As artificial intelligence agents evolve from assistive tools into autonomous decisionmakers and executors, the traditional logic of cybersecurity defense is being fundamentally rewritten, experts and officials said.
Li Bing, vice-chairman of the All-China Federation of Industry and Commerce, said the AI industry is at a critical juncture, transitioning from isolated technological breakthroughs to full-scale value creation.
He called on private enterprises — as key drivers of technological innovation — to actively participate in the “AI plus” initiative, increase research and development investment, and accelerate the large-scale deployment and commercialization of foundation models and agent technologies, while adhering to security guardrails and ensuring that AI benefits humanity. Li made the comments at the 14th Internet Security Conference, also known as ISC. AI 2026, held in Beijing last week.
Ren Xianliang, secretary-general of the World Internet Conference, said: “The development of AI agents must embed values of fairness, inclusiveness and security throughout the R&D and application process, while strengthening international rule-making and multilateral coordination to make AI agents a global public good that safeguards security and benefits all.”
Zhao Zhiguo, vice-chairman of the Internet Society of China and former chief engineer of the Ministry of Industry and Information Technology, called for a holistic approach to national security, urging stronger core technology R&D, improved tiered classification management and assessment mechanisms, and the establishment of security standards covering the entire lifecycle from development and deployment, to operations and maintenance.
Wu Hequan, an academician from the Chinese Academy of Engineering, said that AI agent-driven attacks now exhibit autonomous decision-making, swarm coordination and continuous evolution. He argued that the security paradigm must shift from passive defense to active immunity, building a systematic security operations framework that covers prediction, prevention, detection, response and recovery throughout the entire lifecycle.
Zhou Hongyi, founder of 360 Security Group, warned about AI’s impact on the cybersecurity industry. Using the US AI company Anthropic’s Mythos model as an example, he pointed out that fully automated vulnerability discovery and attack chain construction capabilities have increased vulnerability discovery speed while reducing costs to less than one-thousandth of previous levels.

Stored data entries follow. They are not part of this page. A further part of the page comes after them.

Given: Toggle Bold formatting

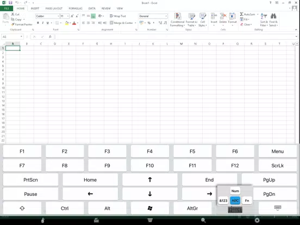Looking at the screenshot, I should (x=38, y=23).
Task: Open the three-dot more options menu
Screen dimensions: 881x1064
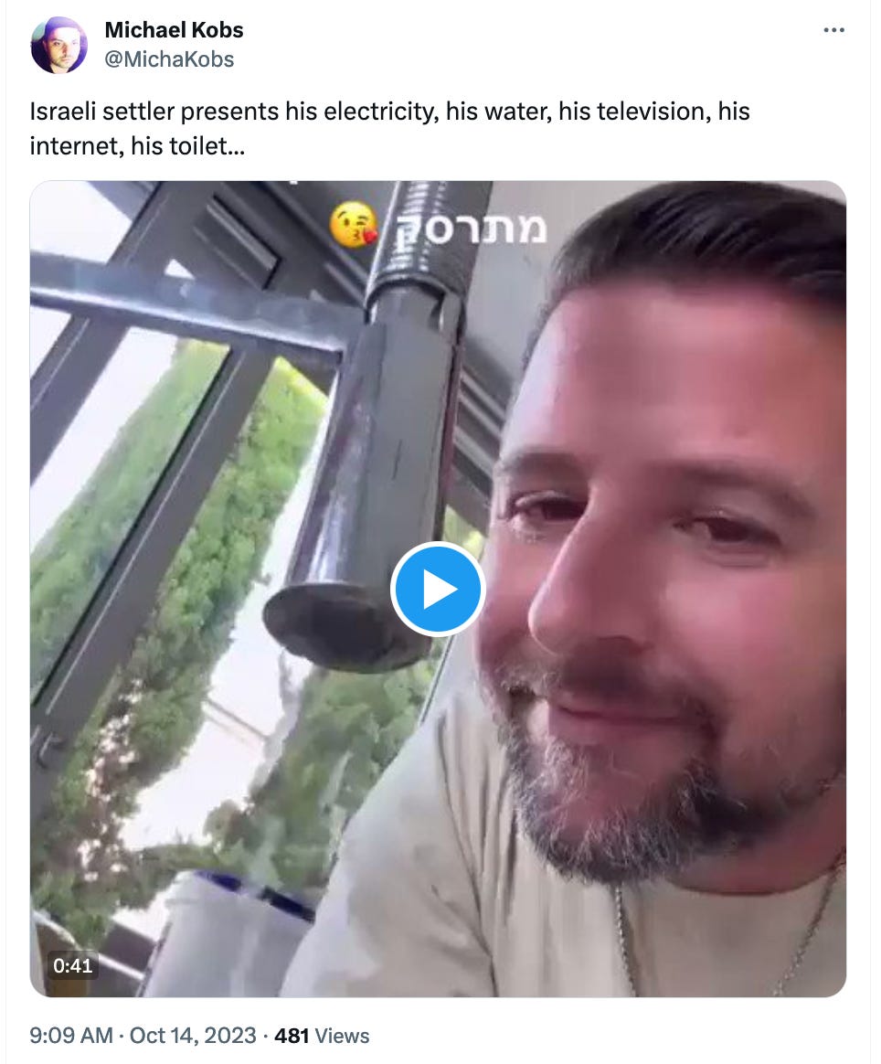Action: point(833,30)
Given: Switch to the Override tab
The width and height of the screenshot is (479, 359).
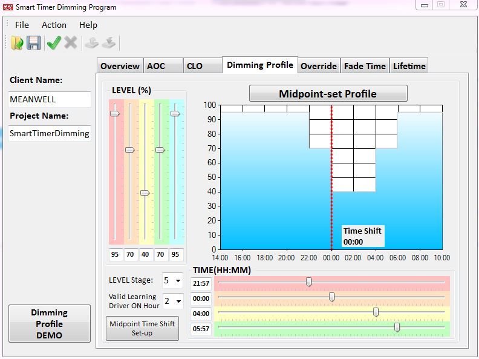Looking at the screenshot, I should pyautogui.click(x=318, y=66).
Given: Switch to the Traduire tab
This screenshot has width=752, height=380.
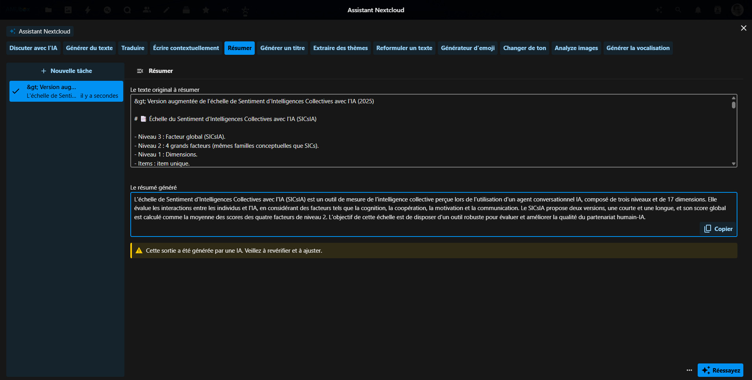Looking at the screenshot, I should 133,48.
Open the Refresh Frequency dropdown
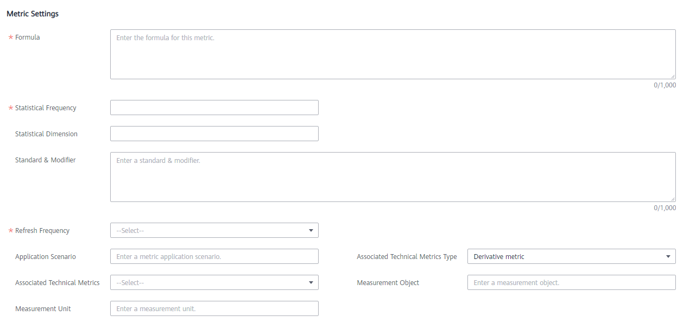The width and height of the screenshot is (690, 322). click(214, 230)
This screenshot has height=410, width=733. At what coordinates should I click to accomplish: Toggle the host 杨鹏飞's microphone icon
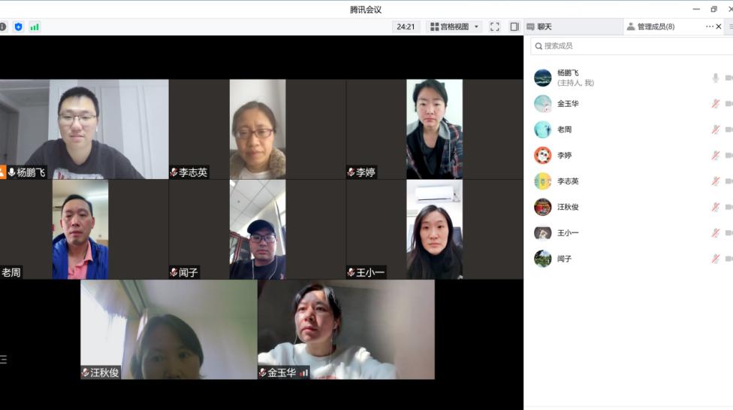click(715, 78)
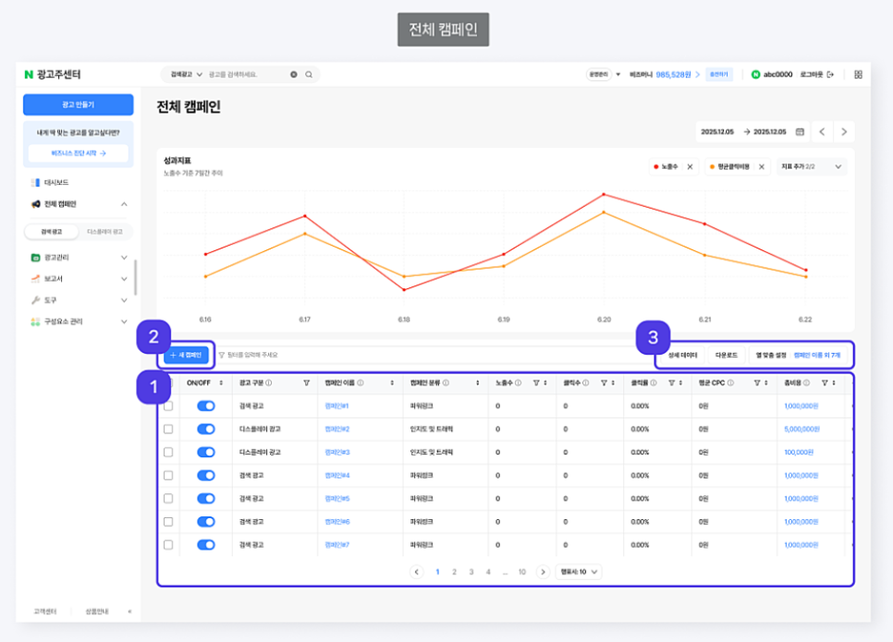Click the logout icon beside 로그아웃
893x642 pixels.
point(830,75)
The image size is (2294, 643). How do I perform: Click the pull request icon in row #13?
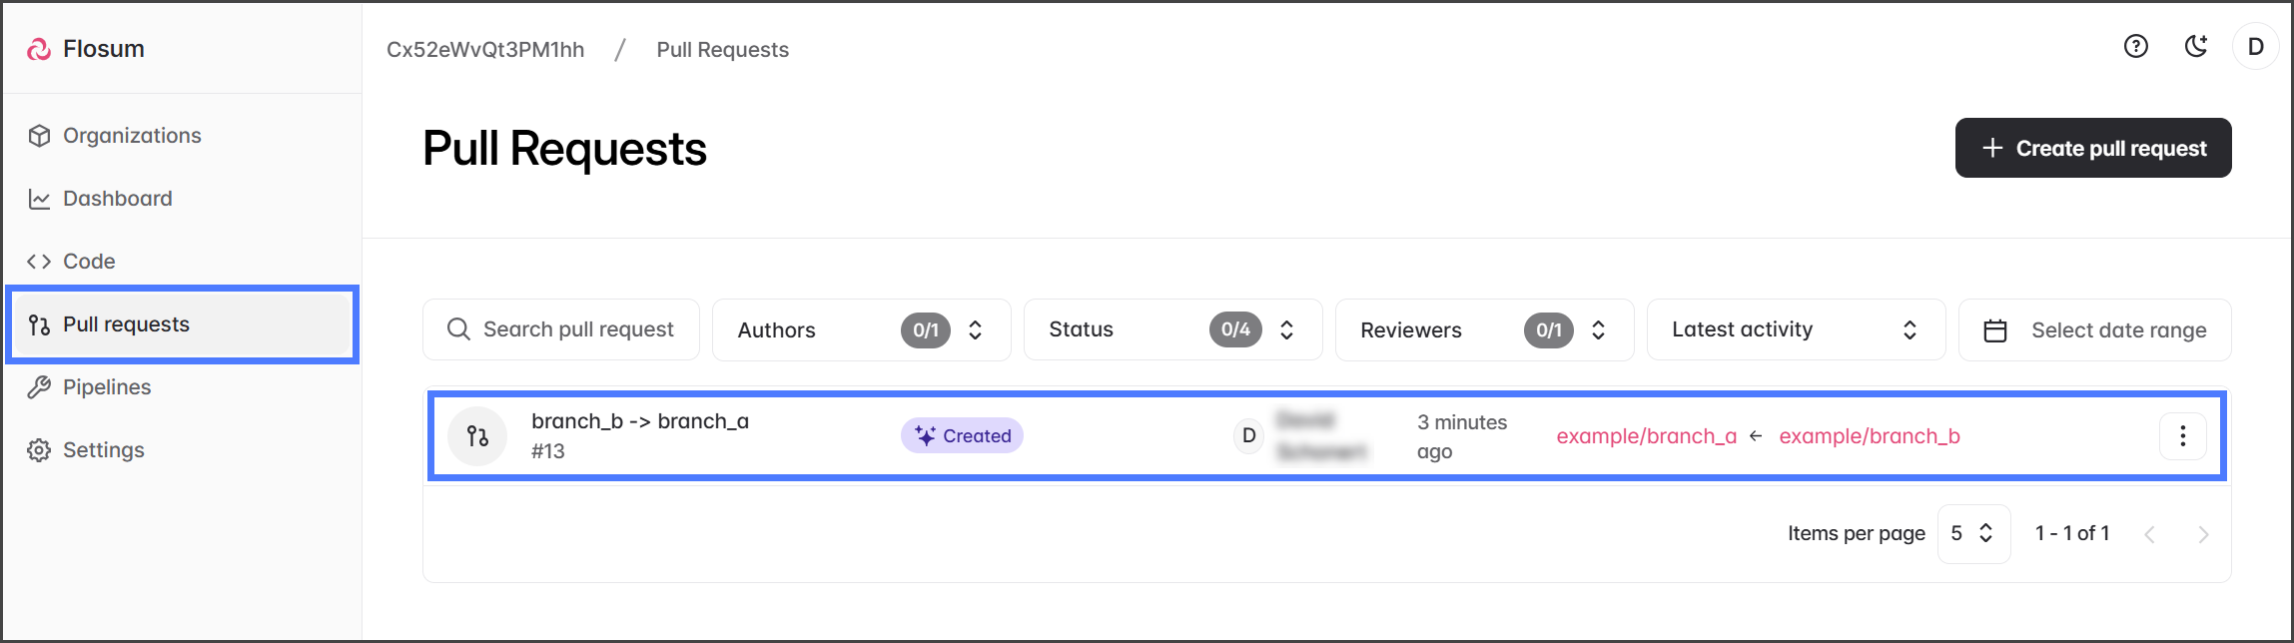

This, he said, has shattered the 30-year-old offensive-defensive balance built on the assumption that “vulnerabilities are hard to find.”
“In the past, it was about who was stronger; in the future, it will be about who is faster,” Zhou said.
He argued that China cannot simply replicate the foreign approach of relying solely on computing power and model capabilities. Instead, the country should leverage its engineering strengths and pursue an agent-based path — integrating large model capabilities, security expert experience and vulnerability knowledge bases into collaborative agent systems.
The company’s cyber vulnerability mining agent “Tulongfeng” — positioned as China’s answer to Mythos — has already discovered 3,432 vulnerabilities, with 105 confirmed by regulators, covering open-source code, operating systems, office software and AI agent platforms, Zhou said.
On the defensive side, 360 also launched an automated cybersecurity defense system that enables security monitoring, analysis, response and remediation through AI agent collaboration, ushering security operations into the era of “autonomous driving”.